We were part of a landmark 2008 decision by the New Jersey Supreme Court, State v. Chun, which established procedures and requirements for the admissibility of BAC evidence obtained from breath testing. It addressed the breath-testing device used by law enforcement around the state, known as the Alcotest. The state supreme court has reiterated the importance of the procedures set forth in Chun. In a 2015 decision, for example, it stated that any finding of guilt in a DWI per se case “is subject to proof of the Alcotest’s reliability.”
No comparable standard of proof exists for intoxication by substances other than alcohol. Some states have established “legal limits” for marijuana and other drugs, measurable by testing a blood or urine sample. New Jersey is not among those states. There is no DWI per se for marijuana or any other drug that can cause impairment of one’s driving ability.
While prosecutors do not have to prove that a drug was present in a person’s blood in any specific amount in a DWI case, courts have added some safeguards for defendants.
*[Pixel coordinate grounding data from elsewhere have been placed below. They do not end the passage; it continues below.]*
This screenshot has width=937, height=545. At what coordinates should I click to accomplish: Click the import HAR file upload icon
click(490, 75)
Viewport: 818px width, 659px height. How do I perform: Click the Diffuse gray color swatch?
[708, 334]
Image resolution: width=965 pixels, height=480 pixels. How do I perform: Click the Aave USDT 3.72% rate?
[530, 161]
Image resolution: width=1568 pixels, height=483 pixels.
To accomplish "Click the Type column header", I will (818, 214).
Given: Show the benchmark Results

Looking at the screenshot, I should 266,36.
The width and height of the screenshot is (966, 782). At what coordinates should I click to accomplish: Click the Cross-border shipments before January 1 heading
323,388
The New Jersey Supreme Court held decades ago that opinion testimony from laypersons — meaning people with no specialized training or expertise — was admissible to establish intoxication by alcohol, finding that the effects of alcohol are familiar to the general public. This can occur even without any BAC evidence.
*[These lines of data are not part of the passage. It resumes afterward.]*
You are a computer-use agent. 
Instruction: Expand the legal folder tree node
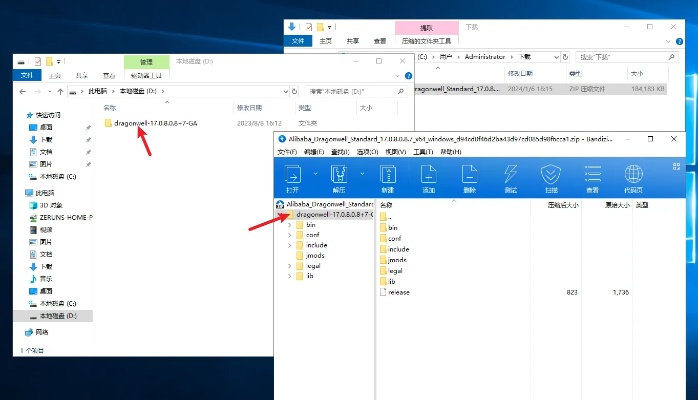(289, 266)
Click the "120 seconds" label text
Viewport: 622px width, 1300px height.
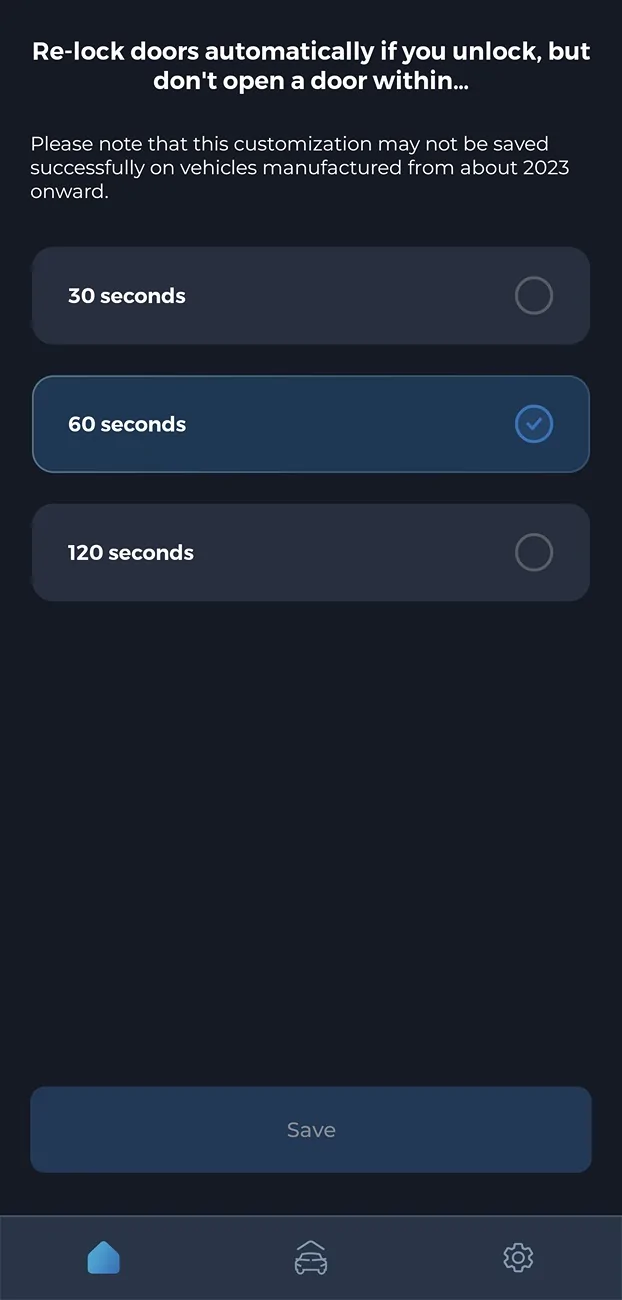[x=131, y=552]
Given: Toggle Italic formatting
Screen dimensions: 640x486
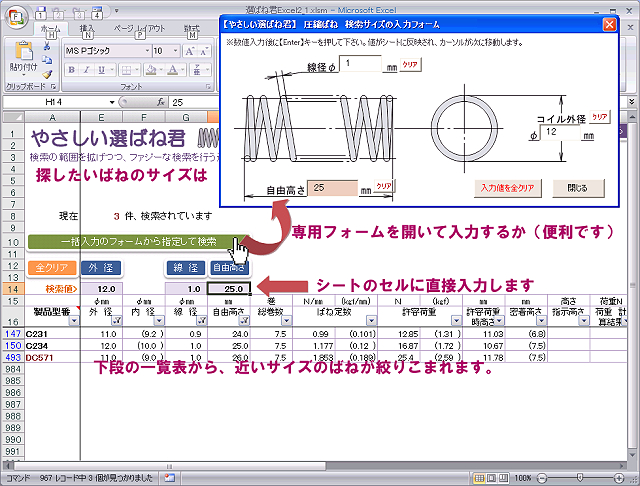Looking at the screenshot, I should 85,70.
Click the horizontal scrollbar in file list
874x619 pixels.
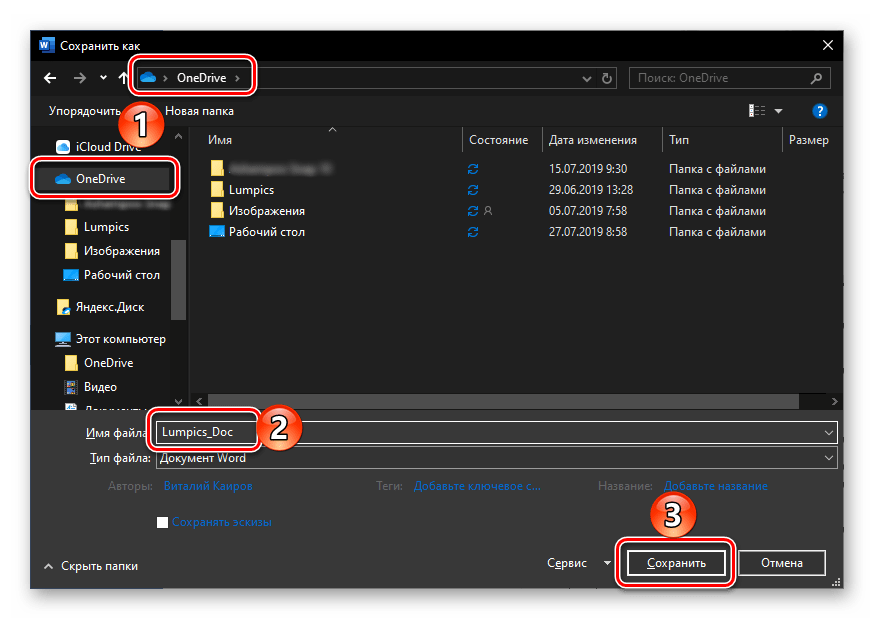(500, 400)
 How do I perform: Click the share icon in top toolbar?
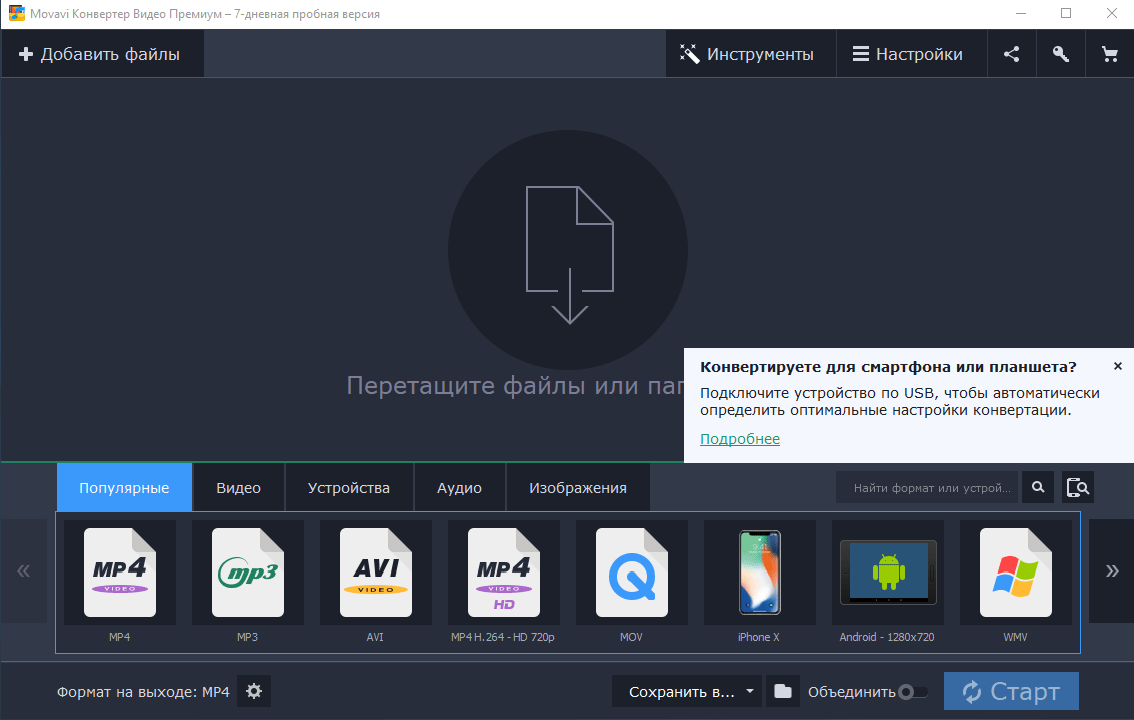(x=1011, y=54)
In 2006, the court ruled on the question of whether prosecutors could use lay opinion testimony to establish intoxication by drugs. It held that lay opinion is not sufficient by itself, because people are not as familiar with the effects of various drugs. It allowed courts to consider this kind of testimony, but required additional testimony to support a guilty verdict.
DWI lawyer Evan Levow represents people who have been charged with alleged DWI or DUID (Driving Under the Influence of Drugs) in New Jersey municipal courts. He can advise you of your rights, help you understand your options, and prepare the best possible defense for your particular case. Please contact us online or at (877) 593-1717 today to schedule a free and confidential consultation with a member of our team.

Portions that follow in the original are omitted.